EXERCISE: In the data below, repeat the line containing "Click the Regular price (ETH) label" and every following line exactly, up to and including the last line. Exclude pictures.

[Stored records]
━━━━━━━━━━━━━━━━

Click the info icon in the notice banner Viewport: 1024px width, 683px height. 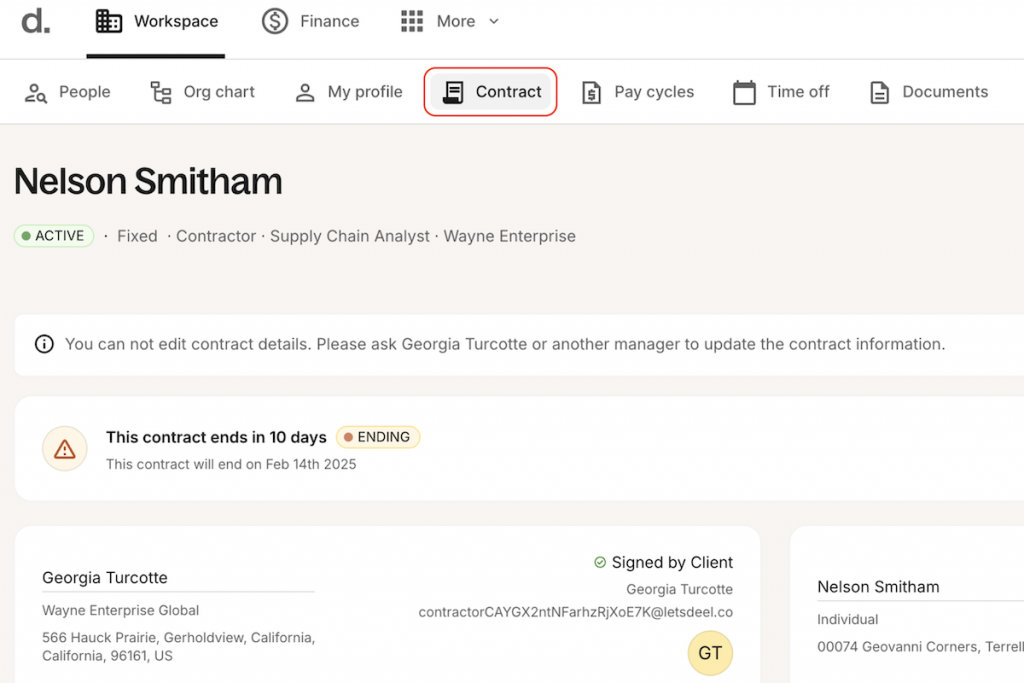[x=44, y=344]
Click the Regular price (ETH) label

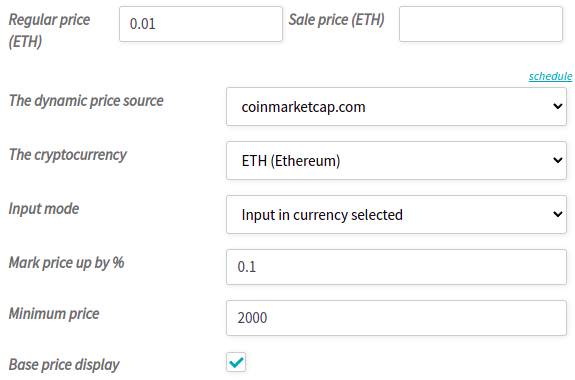click(49, 30)
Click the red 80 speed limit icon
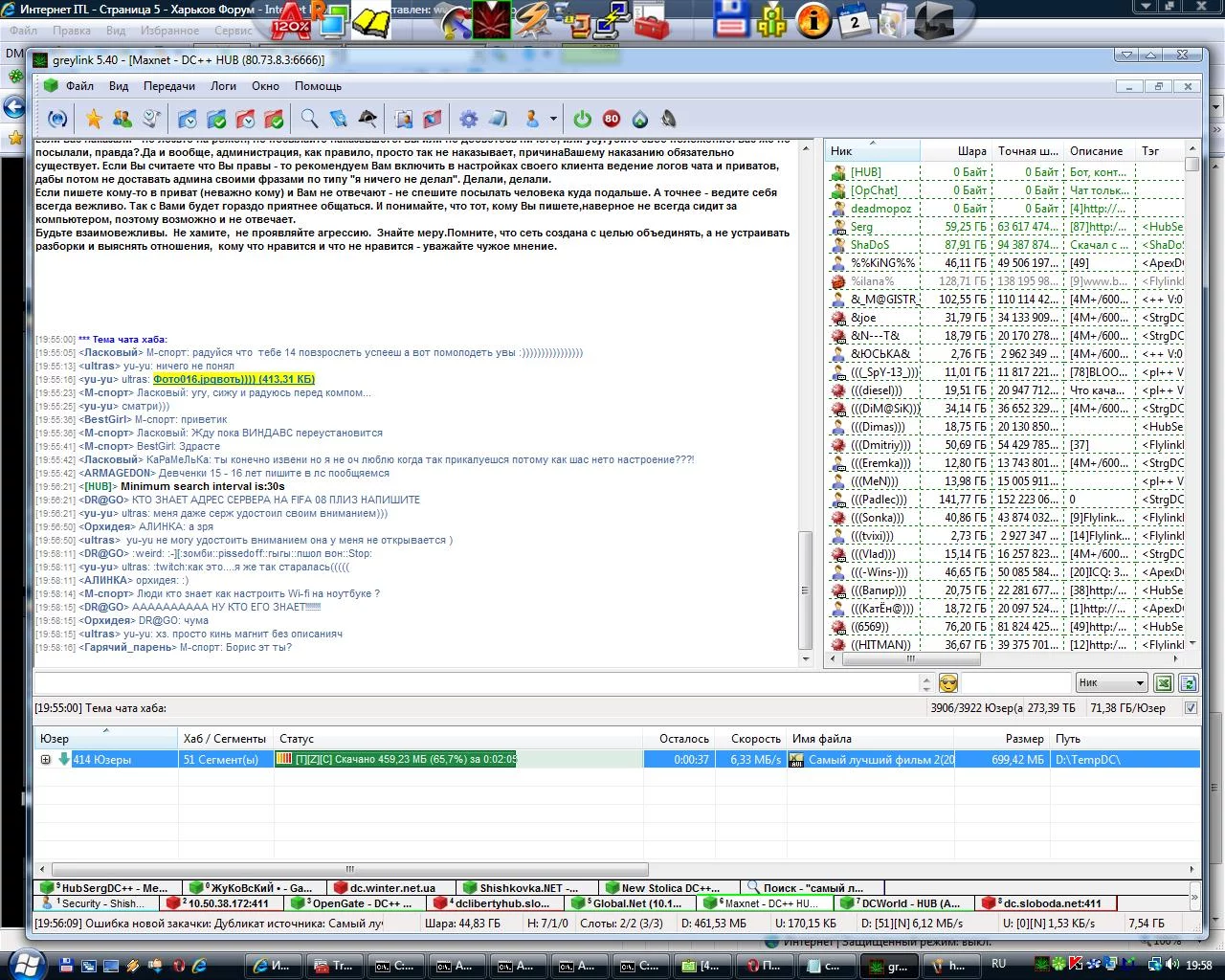Image resolution: width=1225 pixels, height=980 pixels. click(612, 119)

━━━━━━━━━━━━━━━━

YOUR RESPONSE:
Click the Regular price (ETH) label

click(49, 30)
Click the red 80 speed limit icon
Image resolution: width=1225 pixels, height=980 pixels. click(612, 119)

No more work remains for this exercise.